Д. А. Сергеев

Одинокая женщина на пустынном пляже

ЯПОНСКИЙ САКСОФОН
(эссе)

В выходной день Аркадий сидел дома один. Вечерело. Телевизор как-то надоел, тем более что несколько последних дней главные российские каналы, словно по сговору, передавали одни и те же новости.

На улице шёл сильный дождь, шум которого доносился из-за открытой балконной двери. За стеной сосед, видимо, делал ремонт, и стук его молотка не позволял Аркадию сосредоточиться на своих мыслях. Да ещё соседская собака то и дело лаяла на весь подъезд. Так что читать тоже не получалось. Да и глаза последнее время стали к вечеру уставать на типографской работе. «Хоть бы дождь прекратился, ― подумал Аркадий. ― Пошёл бы прогулялся по городу, среди людей потолкался бы. Сколько ещё осталось тёплых дней?».

И тут природа словно подслушала мысли Аркадия: дождь прекратился, серые тучи расступились, освобождая огромные участки синего неба, и из-за них выглянуло солнце. Не яркое, слепящее, как в летний полдень, а предзакатное, устало излучающее мягкий ровный розоватый свет. И так захотелось Аркадию пройтись по мокрым, поблёскивающим на солнце улицам, вдыхая ароматы уходящего лета. Он быстро надел джинсы, поверх футболки набросил ветровку и, вставив ноги в лёгкие летние туфли без шнурков, которые в этом году, может, носить уже и не придётся, вышел из квартиры.

На улице он услышал шелест и почувствовал запах уже начавшей желтеть, но всё ещё густой листвы на растущих во дворе тополях и осинах. Было свежо, но не холодно ― самое время для вечерней прогулки. Аркадий, неожиданно по-молодецки сбежав с крыльца, бодро направился к выходу со двора.

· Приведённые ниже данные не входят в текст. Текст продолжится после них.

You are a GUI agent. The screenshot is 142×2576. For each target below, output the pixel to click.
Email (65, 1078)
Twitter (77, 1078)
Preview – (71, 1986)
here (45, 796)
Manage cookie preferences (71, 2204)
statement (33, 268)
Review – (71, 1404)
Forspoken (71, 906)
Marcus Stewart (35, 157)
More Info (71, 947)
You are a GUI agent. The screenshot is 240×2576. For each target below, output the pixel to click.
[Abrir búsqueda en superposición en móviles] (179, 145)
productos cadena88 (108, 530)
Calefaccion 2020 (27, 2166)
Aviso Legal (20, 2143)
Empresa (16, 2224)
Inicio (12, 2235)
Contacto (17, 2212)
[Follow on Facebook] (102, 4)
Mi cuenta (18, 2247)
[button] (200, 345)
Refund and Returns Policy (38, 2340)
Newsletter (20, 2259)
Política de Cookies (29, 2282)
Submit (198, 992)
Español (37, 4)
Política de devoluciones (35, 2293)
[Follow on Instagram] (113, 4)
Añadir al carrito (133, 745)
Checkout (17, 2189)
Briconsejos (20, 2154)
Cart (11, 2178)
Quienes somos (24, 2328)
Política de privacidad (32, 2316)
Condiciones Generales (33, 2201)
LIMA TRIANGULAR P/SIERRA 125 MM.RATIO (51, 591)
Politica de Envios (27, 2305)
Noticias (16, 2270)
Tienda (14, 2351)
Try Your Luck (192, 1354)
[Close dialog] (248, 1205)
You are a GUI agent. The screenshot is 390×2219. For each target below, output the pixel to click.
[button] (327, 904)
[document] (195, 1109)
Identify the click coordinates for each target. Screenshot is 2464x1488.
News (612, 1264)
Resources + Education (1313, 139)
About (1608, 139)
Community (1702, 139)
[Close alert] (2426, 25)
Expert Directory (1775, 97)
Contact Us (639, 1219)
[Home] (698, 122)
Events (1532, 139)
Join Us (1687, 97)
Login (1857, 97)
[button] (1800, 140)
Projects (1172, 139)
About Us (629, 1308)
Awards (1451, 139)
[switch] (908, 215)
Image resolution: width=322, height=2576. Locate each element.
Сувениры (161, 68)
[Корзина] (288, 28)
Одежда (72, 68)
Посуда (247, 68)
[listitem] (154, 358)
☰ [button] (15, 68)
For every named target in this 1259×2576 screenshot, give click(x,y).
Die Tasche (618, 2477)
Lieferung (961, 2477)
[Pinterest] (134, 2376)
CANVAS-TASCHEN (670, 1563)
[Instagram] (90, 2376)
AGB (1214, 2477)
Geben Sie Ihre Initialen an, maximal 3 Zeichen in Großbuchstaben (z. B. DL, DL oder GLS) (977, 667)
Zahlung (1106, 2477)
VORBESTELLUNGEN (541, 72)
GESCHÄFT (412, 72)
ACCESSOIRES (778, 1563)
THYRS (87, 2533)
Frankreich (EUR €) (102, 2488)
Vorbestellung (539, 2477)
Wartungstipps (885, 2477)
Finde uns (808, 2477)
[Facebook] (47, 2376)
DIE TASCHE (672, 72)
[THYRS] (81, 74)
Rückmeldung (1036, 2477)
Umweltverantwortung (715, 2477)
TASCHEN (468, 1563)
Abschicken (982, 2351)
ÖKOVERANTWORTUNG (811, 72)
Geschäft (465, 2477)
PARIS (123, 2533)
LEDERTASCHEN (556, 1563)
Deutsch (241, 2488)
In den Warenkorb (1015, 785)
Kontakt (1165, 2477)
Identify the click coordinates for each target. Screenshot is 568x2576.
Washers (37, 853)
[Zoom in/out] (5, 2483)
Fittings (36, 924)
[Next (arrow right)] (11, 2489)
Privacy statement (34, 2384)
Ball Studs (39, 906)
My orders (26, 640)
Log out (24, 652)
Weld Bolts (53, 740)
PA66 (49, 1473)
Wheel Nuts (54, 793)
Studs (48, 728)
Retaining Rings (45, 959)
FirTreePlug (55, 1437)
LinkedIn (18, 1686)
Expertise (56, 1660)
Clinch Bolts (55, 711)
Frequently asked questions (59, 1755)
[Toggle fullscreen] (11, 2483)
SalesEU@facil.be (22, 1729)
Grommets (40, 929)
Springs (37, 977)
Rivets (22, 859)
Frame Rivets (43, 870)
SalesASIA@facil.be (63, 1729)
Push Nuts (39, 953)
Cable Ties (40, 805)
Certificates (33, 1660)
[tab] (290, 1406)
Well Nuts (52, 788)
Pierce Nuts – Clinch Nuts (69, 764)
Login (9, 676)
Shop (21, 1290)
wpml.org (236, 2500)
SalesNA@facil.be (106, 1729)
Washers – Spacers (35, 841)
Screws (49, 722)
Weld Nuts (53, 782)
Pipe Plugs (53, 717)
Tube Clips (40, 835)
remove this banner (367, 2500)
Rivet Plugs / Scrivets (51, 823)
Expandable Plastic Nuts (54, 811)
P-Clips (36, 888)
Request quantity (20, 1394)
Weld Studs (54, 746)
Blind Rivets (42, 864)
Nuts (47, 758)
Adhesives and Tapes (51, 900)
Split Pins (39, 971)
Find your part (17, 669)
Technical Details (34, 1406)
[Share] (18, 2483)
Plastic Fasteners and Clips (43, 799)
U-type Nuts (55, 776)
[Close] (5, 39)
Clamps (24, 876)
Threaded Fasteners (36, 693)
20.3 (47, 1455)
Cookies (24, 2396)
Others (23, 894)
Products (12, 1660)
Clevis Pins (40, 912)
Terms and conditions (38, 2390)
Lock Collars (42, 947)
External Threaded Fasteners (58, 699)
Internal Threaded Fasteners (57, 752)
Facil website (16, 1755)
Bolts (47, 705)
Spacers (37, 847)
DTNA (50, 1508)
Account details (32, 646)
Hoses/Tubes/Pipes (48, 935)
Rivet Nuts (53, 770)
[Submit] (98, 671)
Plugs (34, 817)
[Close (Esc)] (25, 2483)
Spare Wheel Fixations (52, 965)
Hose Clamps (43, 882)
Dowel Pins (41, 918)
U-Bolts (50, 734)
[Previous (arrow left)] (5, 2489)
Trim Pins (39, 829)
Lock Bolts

Приятно было видеть, как изменился и похорошел северный город за последние пять-семь лет. Играя бледными бликами солнца, большие стеклянные витрины манили в магазины, уличная реклама пестрила предложениями лучших товаров и услуг, тут и там перемигивались светофоры, заставляя потоки автомобилей то тормозить, то вновь дружно устремляться вперёд, а по тротуарам шли пёстро и модно одетые горожане и горожанки.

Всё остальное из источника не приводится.